___ Supplied records ___
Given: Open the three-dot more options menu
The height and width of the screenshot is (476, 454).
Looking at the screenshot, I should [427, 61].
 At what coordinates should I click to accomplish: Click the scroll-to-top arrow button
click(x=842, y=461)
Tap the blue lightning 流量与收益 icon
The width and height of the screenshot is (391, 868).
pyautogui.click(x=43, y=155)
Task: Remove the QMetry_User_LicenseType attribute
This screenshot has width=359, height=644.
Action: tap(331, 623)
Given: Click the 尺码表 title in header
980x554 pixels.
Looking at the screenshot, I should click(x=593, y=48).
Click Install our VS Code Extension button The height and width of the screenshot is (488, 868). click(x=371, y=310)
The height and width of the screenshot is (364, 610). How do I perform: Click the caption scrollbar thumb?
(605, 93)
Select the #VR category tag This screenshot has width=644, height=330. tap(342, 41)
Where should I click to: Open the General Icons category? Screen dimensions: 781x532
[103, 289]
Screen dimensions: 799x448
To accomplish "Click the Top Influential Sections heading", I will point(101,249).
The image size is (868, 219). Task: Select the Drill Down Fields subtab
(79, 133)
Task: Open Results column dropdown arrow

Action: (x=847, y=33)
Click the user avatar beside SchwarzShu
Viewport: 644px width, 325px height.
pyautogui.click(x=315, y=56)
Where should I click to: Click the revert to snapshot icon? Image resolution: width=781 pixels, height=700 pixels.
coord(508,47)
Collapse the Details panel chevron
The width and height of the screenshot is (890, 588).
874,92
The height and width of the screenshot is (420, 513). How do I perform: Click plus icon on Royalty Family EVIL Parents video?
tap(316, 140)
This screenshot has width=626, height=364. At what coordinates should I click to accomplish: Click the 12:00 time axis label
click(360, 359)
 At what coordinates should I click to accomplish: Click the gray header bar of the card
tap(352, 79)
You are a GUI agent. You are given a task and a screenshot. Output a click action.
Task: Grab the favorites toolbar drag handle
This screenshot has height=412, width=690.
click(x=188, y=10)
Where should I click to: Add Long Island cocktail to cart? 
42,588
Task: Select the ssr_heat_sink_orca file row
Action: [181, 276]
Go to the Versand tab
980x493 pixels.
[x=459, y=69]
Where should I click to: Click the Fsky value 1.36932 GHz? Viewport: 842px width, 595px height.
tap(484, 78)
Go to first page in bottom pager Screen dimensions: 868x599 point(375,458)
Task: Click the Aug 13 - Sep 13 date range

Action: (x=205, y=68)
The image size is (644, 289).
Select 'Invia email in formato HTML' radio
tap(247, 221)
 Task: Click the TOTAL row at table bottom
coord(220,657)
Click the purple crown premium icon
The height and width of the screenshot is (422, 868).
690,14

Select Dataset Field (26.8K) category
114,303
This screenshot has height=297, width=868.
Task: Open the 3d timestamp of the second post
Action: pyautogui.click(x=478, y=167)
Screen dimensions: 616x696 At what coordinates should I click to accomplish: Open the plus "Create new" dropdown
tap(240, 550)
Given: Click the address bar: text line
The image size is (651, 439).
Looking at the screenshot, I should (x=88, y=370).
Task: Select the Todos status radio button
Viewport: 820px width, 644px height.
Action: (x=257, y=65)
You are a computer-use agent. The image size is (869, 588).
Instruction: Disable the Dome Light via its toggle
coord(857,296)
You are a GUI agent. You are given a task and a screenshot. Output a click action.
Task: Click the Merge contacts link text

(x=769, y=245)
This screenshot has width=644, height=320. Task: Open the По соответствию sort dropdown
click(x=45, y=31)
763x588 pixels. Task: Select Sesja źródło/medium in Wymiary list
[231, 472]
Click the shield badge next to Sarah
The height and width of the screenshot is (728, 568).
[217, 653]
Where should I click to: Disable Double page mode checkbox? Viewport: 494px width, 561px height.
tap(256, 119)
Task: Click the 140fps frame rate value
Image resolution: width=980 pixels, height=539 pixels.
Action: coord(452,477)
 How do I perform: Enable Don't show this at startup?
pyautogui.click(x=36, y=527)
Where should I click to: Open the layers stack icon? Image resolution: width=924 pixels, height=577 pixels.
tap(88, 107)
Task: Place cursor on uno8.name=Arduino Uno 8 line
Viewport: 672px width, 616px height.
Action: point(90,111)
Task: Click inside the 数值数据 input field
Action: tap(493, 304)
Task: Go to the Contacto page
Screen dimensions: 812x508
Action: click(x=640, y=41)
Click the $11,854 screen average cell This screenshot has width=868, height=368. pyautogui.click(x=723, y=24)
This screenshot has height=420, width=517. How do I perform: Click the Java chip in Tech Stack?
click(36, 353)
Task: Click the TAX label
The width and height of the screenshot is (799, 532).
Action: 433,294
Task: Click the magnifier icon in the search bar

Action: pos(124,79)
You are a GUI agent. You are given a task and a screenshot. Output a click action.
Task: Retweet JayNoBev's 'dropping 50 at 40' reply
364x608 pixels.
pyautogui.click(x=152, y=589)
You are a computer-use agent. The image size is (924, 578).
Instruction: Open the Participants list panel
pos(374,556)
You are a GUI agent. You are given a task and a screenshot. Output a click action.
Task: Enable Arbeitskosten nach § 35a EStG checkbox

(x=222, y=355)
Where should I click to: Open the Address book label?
___
#### [Try it]
Every line above that holds the string "computer" should be returned.

#### [Output for this exercise]
You are a computer-use agent. The image size is (869, 588).
You are a computer-use agent. The image size is (924, 578).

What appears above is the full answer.